▸ **TASK INSTRUCTIONS**
Return, word for word, the lines of the listing below from the one with "[Your account] (1020, 144)" through the one with "Benvinguda (106, 135)", and no other lines.

▸ **DATA FOR REVIEW**
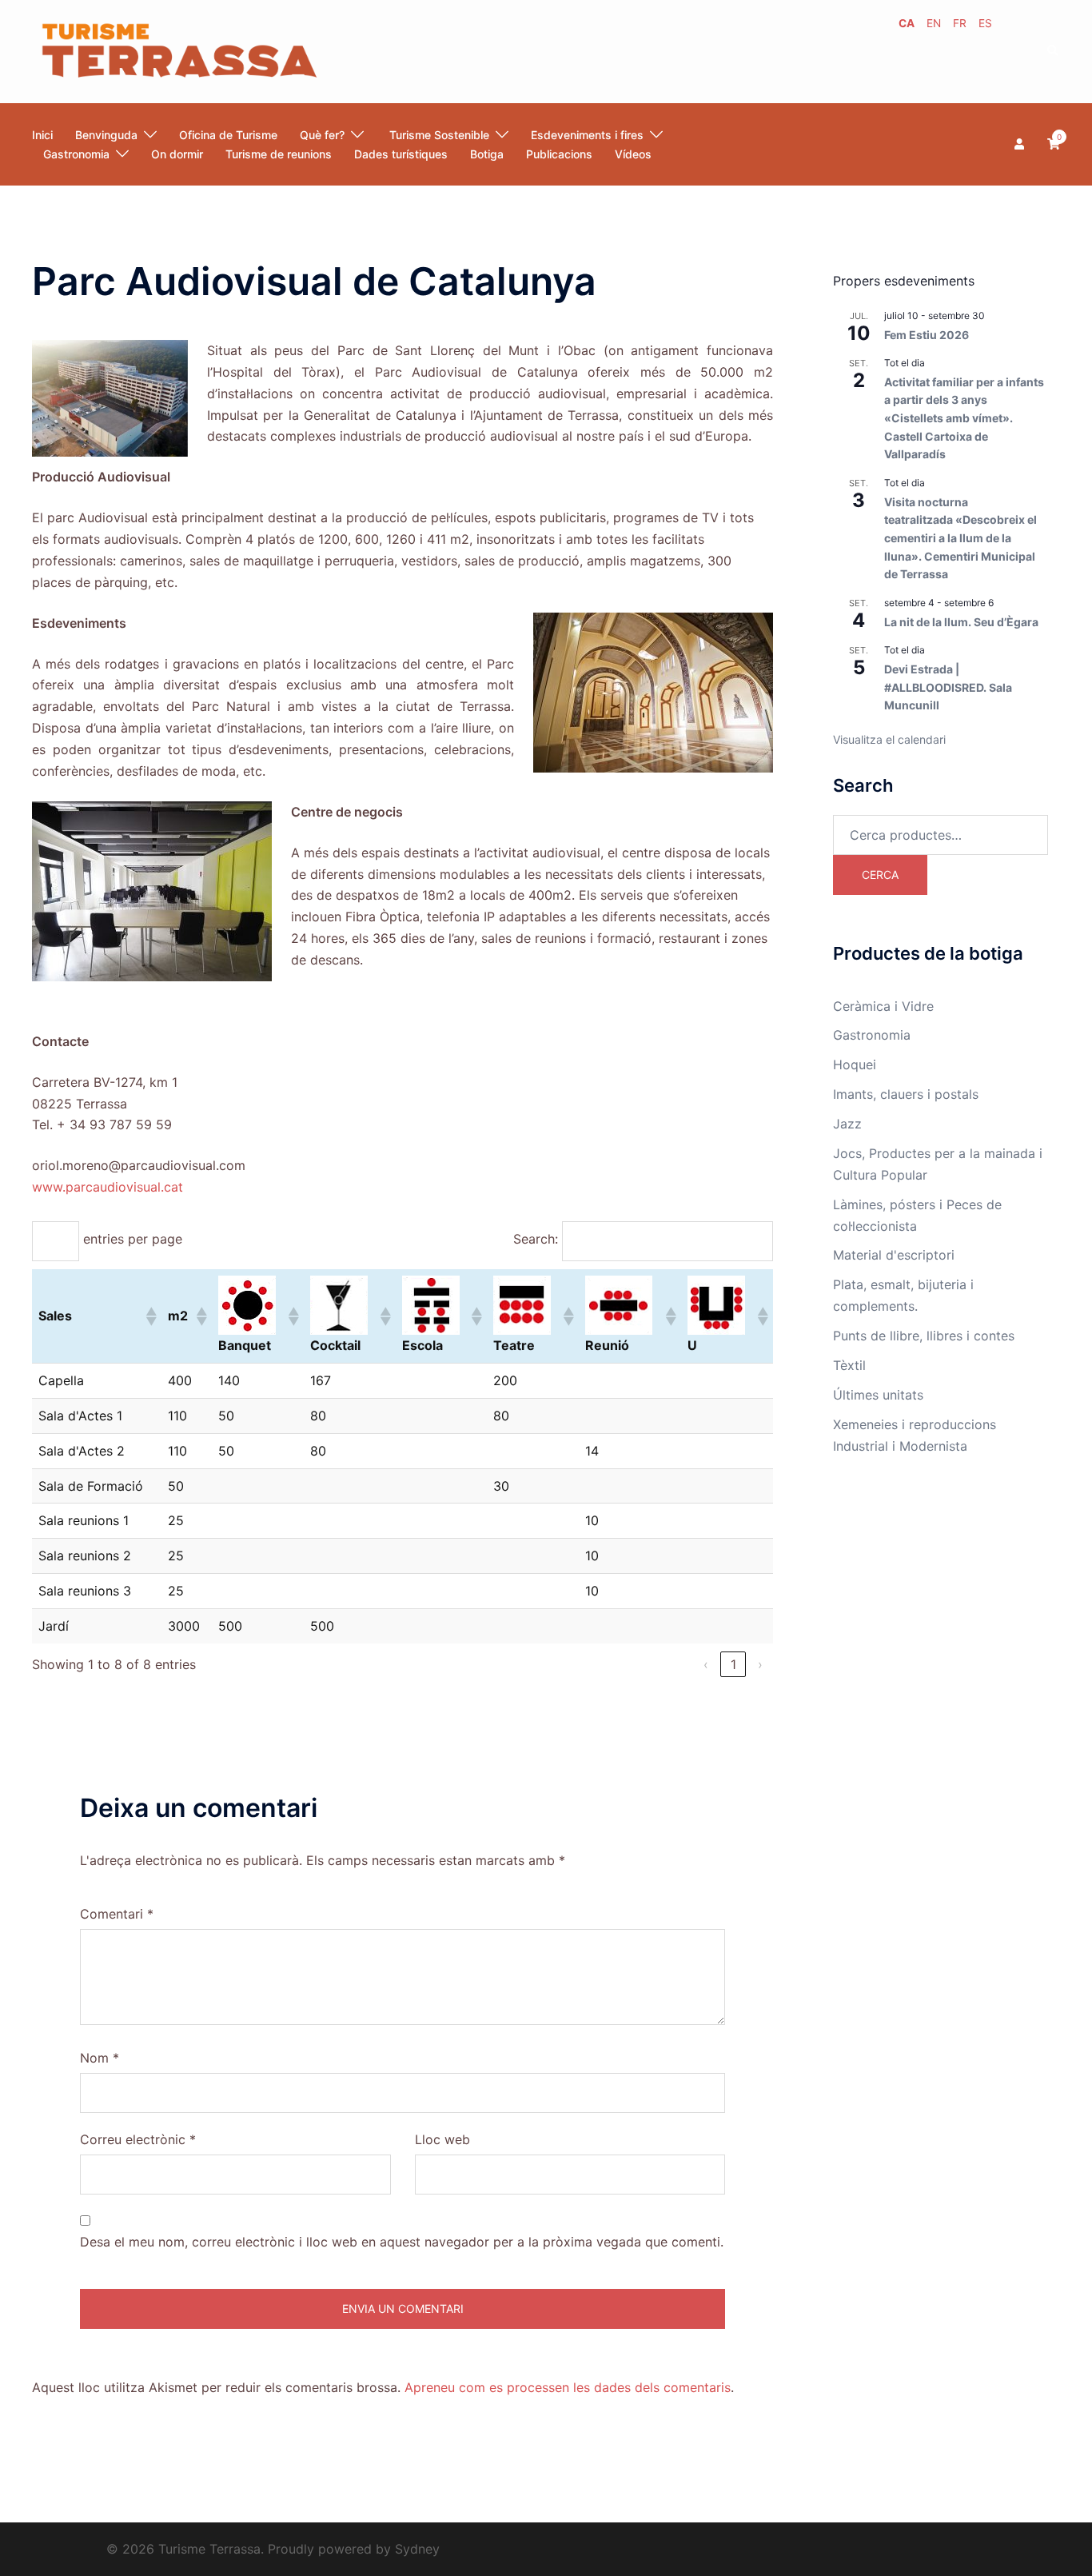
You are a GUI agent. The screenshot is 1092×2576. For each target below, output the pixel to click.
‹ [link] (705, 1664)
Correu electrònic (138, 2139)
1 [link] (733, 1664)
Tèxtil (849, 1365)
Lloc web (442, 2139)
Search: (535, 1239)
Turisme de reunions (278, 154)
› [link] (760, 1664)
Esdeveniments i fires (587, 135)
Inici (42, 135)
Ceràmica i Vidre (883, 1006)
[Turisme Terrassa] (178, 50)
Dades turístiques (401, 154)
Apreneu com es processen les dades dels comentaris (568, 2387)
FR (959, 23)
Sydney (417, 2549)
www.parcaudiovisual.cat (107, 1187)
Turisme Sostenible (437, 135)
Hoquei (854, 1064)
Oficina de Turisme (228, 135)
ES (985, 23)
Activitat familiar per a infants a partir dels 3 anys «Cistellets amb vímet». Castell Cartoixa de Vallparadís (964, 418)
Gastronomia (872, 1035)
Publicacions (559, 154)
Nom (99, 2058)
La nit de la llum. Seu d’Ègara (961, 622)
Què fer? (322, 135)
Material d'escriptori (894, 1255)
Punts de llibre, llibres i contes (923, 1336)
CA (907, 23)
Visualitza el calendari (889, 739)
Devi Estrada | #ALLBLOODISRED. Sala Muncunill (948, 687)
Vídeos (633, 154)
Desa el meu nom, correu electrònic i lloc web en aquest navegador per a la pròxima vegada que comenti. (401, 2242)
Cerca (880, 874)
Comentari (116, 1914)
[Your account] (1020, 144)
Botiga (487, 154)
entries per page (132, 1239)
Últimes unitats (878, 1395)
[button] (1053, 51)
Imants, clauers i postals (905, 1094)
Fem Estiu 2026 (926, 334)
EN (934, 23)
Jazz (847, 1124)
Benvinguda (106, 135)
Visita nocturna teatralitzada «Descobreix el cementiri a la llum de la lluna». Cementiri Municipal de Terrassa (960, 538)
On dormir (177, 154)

▸ **REPLY**
[Your account] (1020, 144)
Botiga (487, 154)
entries per page (132, 1239)
Últimes unitats (878, 1395)
[button] (1053, 51)
Imants, clauers i postals (905, 1094)
Fem Estiu 2026 (926, 334)
EN (934, 23)
Jazz (847, 1124)
Benvinguda (106, 135)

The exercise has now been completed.